A patient with a detached retina had a corneal transplant that was still healing, resulting in a microscope view that was too hazy to perform the retinal repair. Endoscopically, it was clear that extensive subretinal membranes were preventing reattachment.
During the course of endoscopic vitrectomy, a small hole was fashioned in the retina overlying the membrane, followed by insertion of forceps through the hole, grasping the membranes, and extracting them from the subretinal space (Figures 3 and 4).
In such cases, the panoramic endoscope view permits visualization to a portion of the ocular interior that cannot be seen through the operating microscope, even with a clear cornea.
Endoscopically, the pathology could be easily viewed, and during the course of its removal, the intraocular widefield image revealed the surrounding retina and its increased mobility after release of underlying traction. The retina was then flattened and the repair was successful.
In this instance, a patient with a corneal transplant and a detached retina underwent endoscopic vitrectomy and silicone oil injection to achieve reattachment.
When injecting oil into an air-filled eye, the endoscope simplifies the assessment of when a complete fill has been attained.
The surgeon can clearly observe the top of the oil meniscus as it approaches the posterior aspect of the lens. In this case, some air bubbles were present in the anterior chamber, obscuring the microscope view.
Without a clear view, it was impossible to know if the eye was properly filled. To restore visibility through the microscope, one would need to remove the air bubbles from the eye through a paracentesis at the edge of the corneal transplant.
Silicone oil injection could then resume. Although this process isn’t usually problematic, it does require the surgeon to stop the silicone oil injection, perform another maneuver, and then resume the injection.
On the other hand, under endoscopic guidance, the unwanted bubbles in the anterior chamber do not require attention and the oil fill may proceed uninterrupted.
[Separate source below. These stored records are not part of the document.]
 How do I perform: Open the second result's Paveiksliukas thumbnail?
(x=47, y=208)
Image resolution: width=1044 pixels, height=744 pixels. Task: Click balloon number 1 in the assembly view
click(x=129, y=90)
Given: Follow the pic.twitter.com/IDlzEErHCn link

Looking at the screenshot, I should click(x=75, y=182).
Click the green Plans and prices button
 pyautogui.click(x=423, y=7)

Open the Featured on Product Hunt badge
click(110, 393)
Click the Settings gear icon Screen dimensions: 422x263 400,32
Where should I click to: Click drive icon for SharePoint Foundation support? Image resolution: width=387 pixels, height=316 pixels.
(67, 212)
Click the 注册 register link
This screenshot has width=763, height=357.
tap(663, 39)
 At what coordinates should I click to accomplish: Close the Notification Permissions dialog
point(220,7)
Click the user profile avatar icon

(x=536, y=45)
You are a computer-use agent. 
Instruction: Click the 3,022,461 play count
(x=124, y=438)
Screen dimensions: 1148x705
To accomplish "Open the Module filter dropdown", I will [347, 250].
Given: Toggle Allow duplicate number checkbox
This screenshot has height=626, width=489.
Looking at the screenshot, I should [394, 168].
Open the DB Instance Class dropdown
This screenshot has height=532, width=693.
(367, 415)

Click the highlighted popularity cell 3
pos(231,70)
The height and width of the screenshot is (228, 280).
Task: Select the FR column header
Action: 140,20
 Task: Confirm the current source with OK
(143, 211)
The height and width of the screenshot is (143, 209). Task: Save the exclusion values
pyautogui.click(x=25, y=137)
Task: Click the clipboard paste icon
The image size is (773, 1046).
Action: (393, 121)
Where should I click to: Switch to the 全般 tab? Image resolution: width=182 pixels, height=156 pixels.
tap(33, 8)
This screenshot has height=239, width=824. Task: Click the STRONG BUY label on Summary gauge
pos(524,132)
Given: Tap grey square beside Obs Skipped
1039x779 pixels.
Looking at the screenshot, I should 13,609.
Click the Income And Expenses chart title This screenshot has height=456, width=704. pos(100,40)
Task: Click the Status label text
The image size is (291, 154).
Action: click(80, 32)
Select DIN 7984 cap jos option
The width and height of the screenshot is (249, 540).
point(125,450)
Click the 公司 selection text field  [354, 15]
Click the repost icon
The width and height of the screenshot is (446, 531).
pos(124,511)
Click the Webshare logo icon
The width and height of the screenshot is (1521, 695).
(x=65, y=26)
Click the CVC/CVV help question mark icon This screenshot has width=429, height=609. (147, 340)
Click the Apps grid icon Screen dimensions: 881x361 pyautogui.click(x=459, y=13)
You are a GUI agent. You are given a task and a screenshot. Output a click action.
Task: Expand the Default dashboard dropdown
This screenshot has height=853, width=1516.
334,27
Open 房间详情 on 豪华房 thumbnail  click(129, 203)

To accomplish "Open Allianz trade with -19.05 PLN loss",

Some ophthalmologists reserve the endoscope for “special cases.” However, it is the author’s opinion that it is important to use the endoscope on every case.
Not only does it provide a panoramic view inside the eye and overcome any anterior-segment condition that obscures a posterior view, but also it facilitates more efficient surgery.
The advantages of holding a 23-gauge instrument in one hand that provides simultaneous widefield imaging, illumination, and photocoagulation compared to holding an instrument of the same size that only supplies illumination seem obvious.
Perhaps more subtlely, continued use of the laser endoscope will build the skills needed for heads-up 2-dimensional image monitoring of intraocular maneuvers such as vitrectomy, membranectomy, air–fluid exchange, lensectony, photocoagulation, and others.
Finally, the more often the OR staff uses the technology, the more skilled they will become, which only serves to improve the surgeon’s experience.